Alfrey's family sued prison officials and the United States, bringing a Federal Tort Claims Act (FTCA) claim as well as a Bivens action. Alfrey's estate claimed that prison officials owed Alfrey a duty of care and they were deliberately indifferent and negligent in placing Alfrey in a cell with Castro after Alfrey reported Castro's threat to kill him. Prison officials were also negligent in the lax cell search and for not screening Catro's history prior to assigning him to Alfrey's cell.
Defendants moved for summary judgment which the district court granted in its entirety, holding that all plaintiff's FTCA claims were barred because the challenged conduct involved the exercise of discretion. The Bivens action was dismissed for failure to state a claim. Plaintiff appealed to the Ninth Circuit.
In upholding the dismissal of all claims except for the issue of whether prison officials were required to screen Castro's history prior to assigning him to a cell (the "CIM" Evaluation claim), the appellate court held that the guards who cursorily searched Alfrey's cell and failed to find the murder weapon were performing a "discretionary function" and thus immune from an FTCA claim.
"A prison official's assessment of what type of search is needed is informed by professional training and experience," the court wrote. "But that fact alone does not remove the decisions from the realm of policy-based judgments." The failure to find the "rope," while "possible negligence," involved no policy judgment, the court said.
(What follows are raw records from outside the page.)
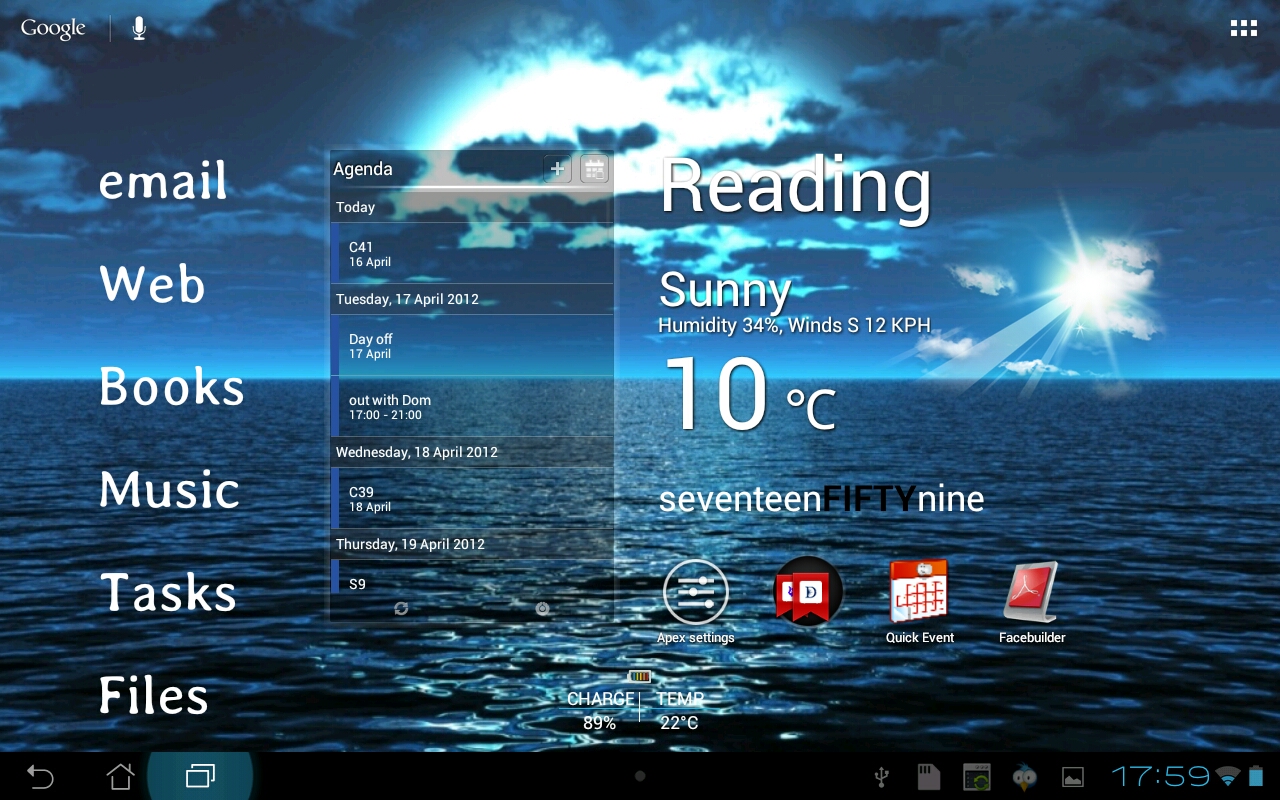Open Apex settings

(695, 594)
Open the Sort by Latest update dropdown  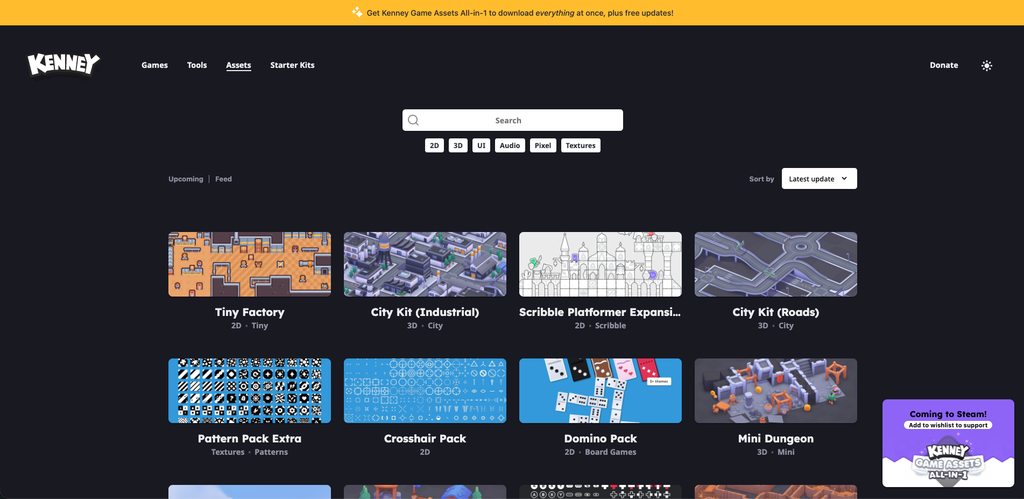click(x=819, y=178)
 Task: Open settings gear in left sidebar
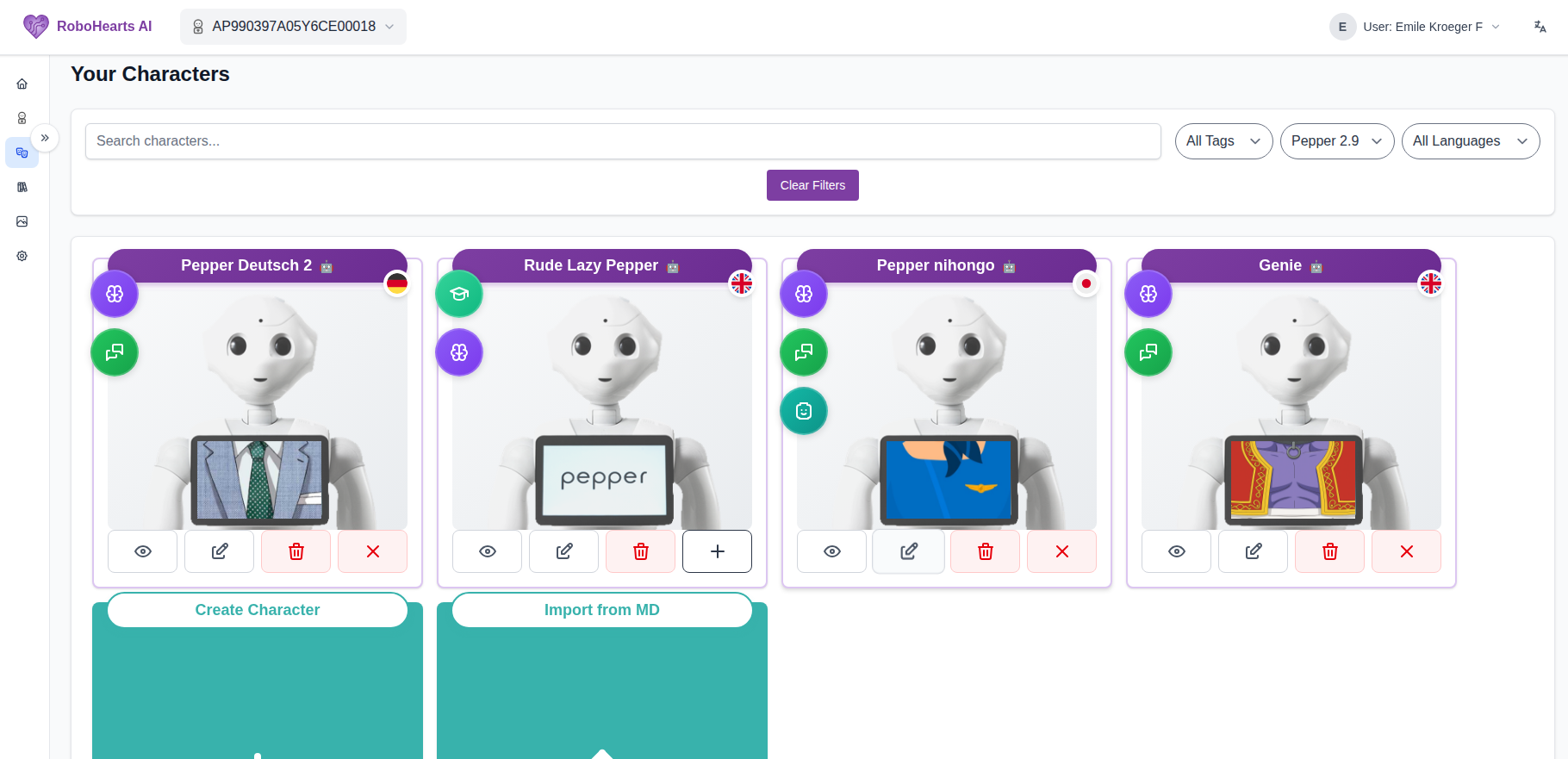[x=22, y=256]
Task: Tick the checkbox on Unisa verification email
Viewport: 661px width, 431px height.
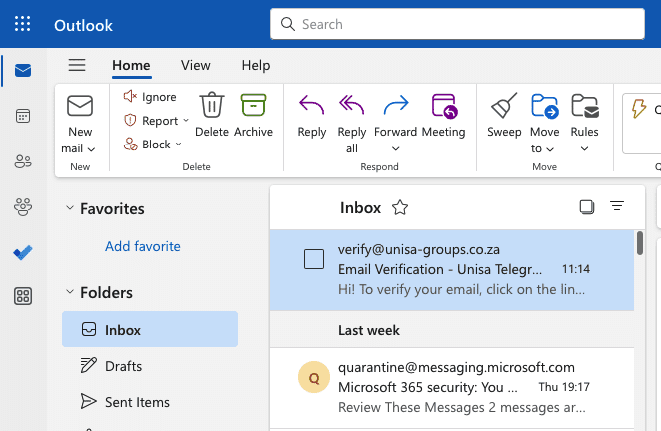Action: point(314,260)
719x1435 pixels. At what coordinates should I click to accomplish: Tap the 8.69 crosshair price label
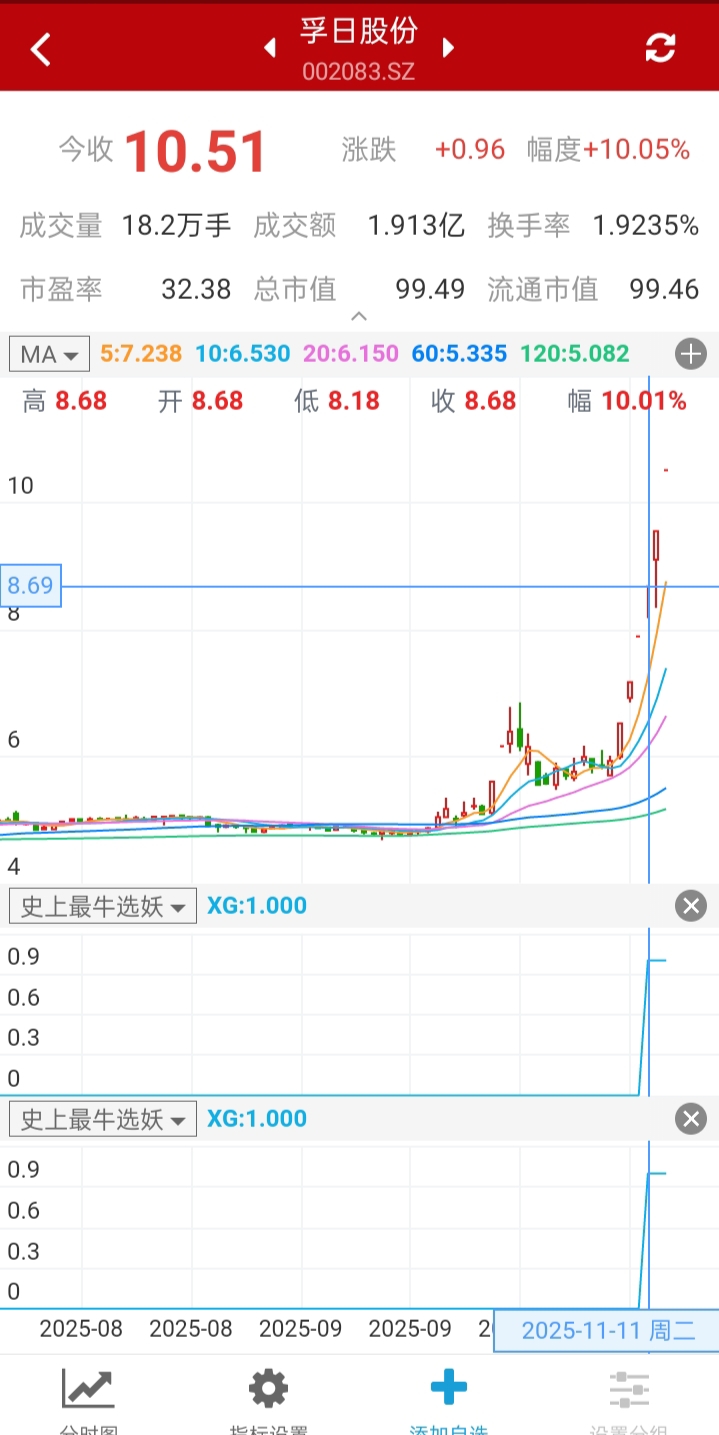(31, 586)
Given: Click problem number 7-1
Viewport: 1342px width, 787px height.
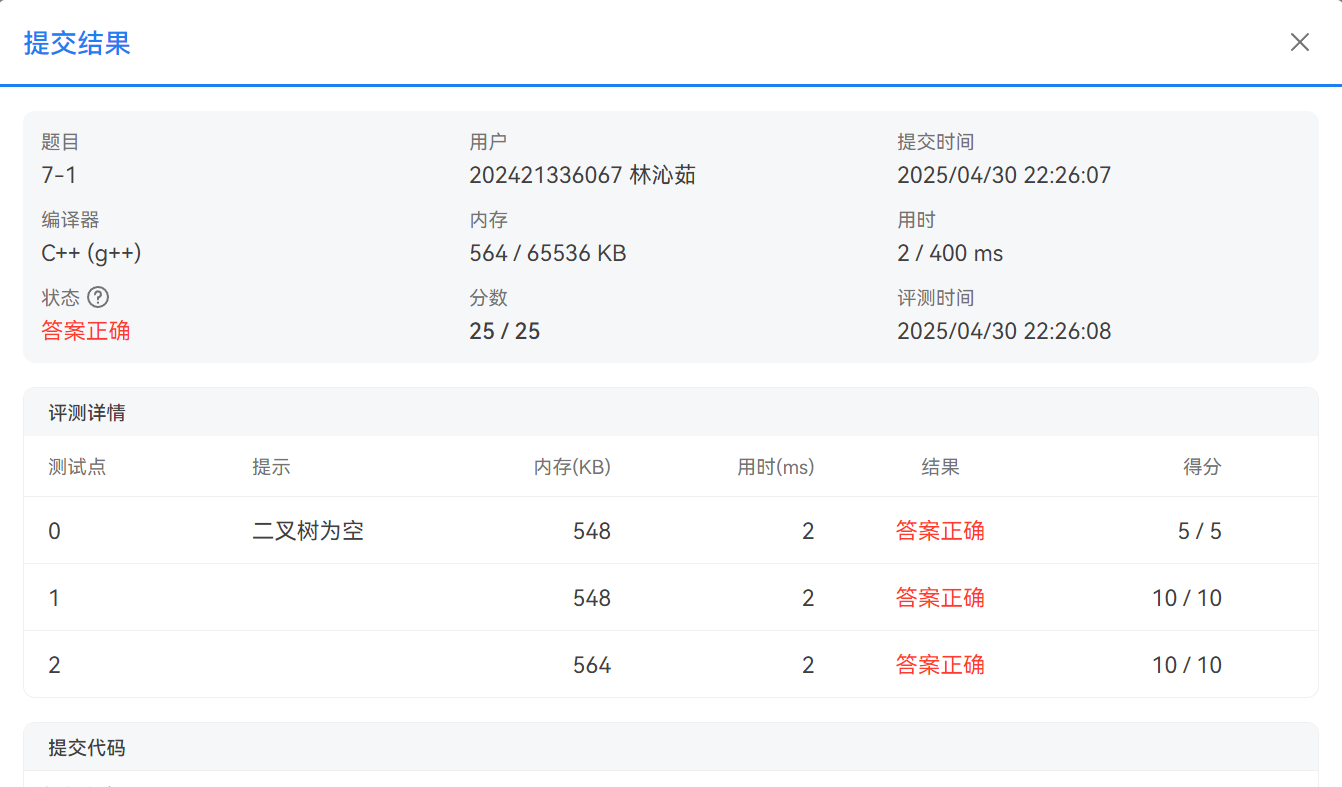Looking at the screenshot, I should pos(59,175).
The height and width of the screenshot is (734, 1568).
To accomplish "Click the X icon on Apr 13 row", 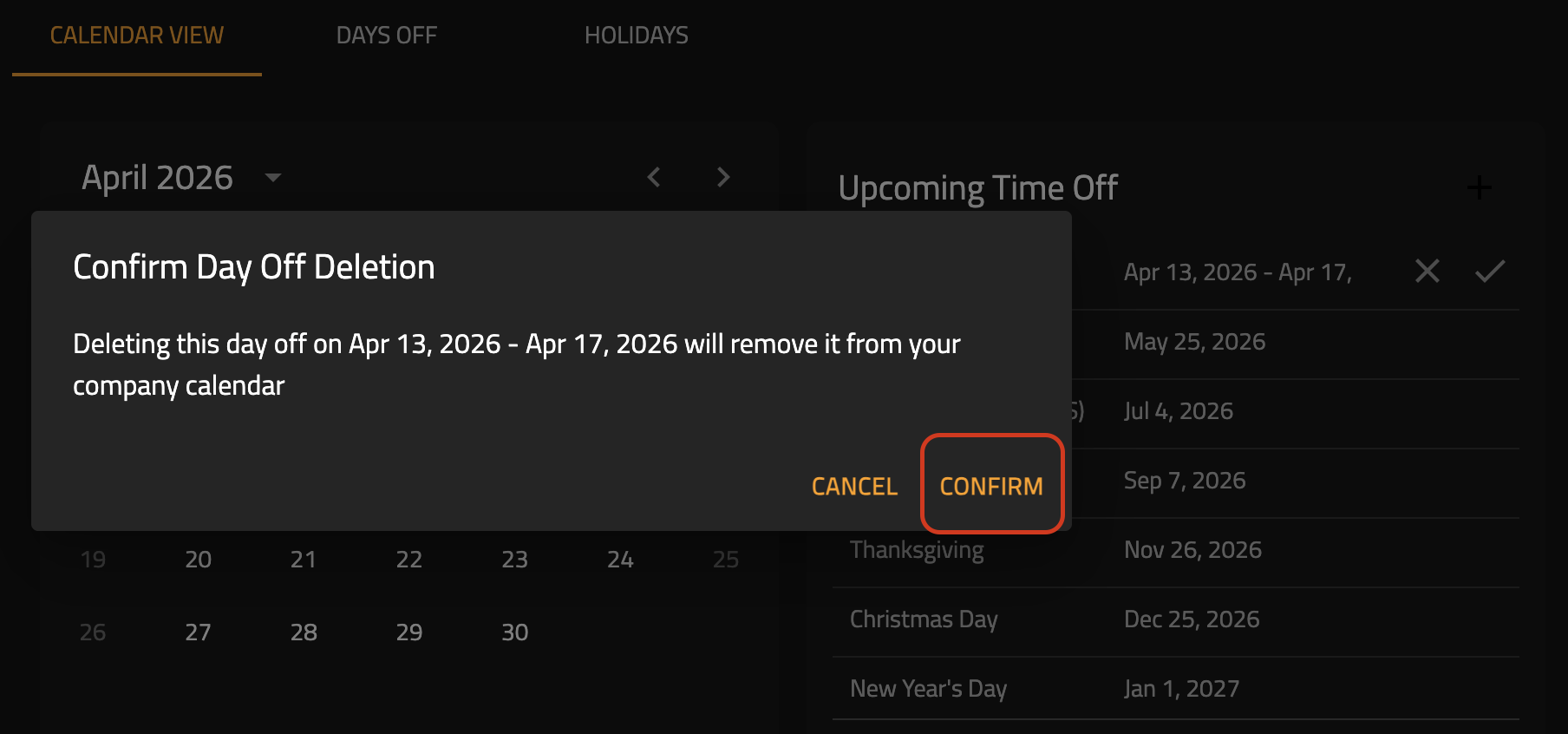I will tap(1427, 272).
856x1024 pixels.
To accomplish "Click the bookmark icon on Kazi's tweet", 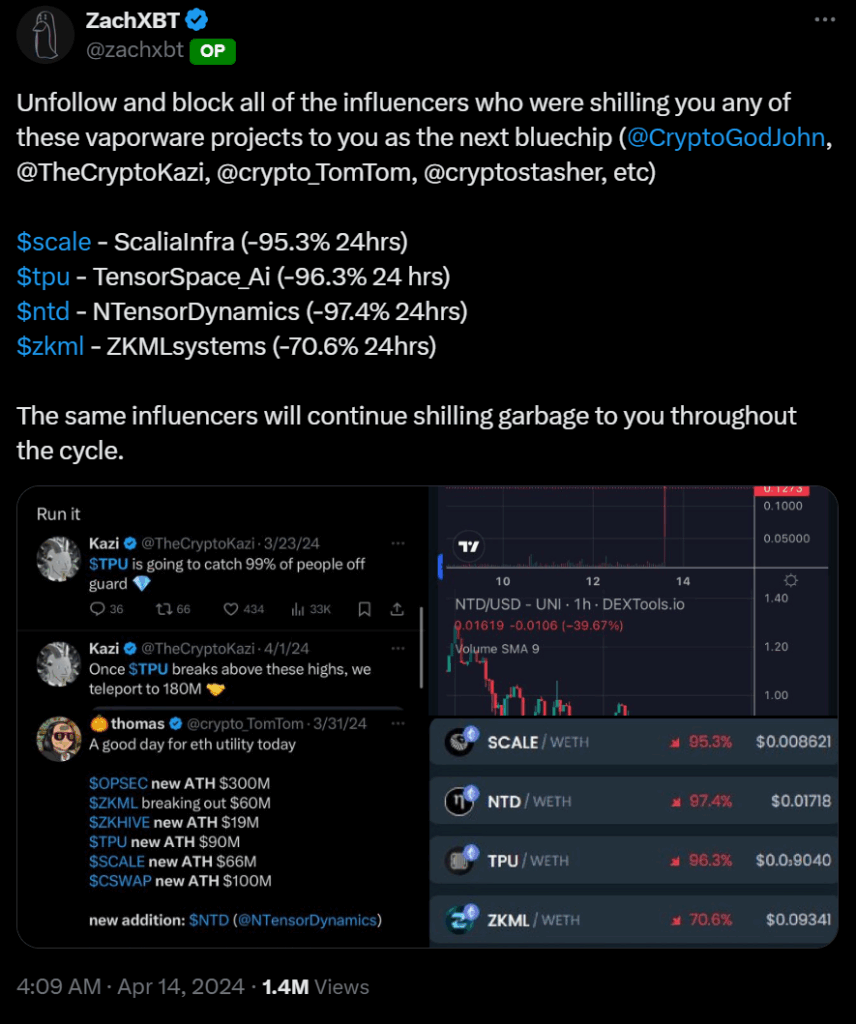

On the other hand the Ninth Circuit said the district court erred in dismissing the CIM Evaluation claim because the prison's own rules require such an evaluation prior to placing a state prisoner such as Castro in a cell with a federal prisoner. The regulations imposed a "nondiscretionary duty to perform an evaluation before placing Castro in Alfrey's cell," the court held. Because the CIM Evaluation was not performed, and could have caused Castro not to be placed in Alfrey cell, "the district court erred when it ruled that there was no genuine issue of material fact as to whether the Government had a nondiscretionary duty to perform a CIM Evaluation of Castro as part of his cell-assignment process."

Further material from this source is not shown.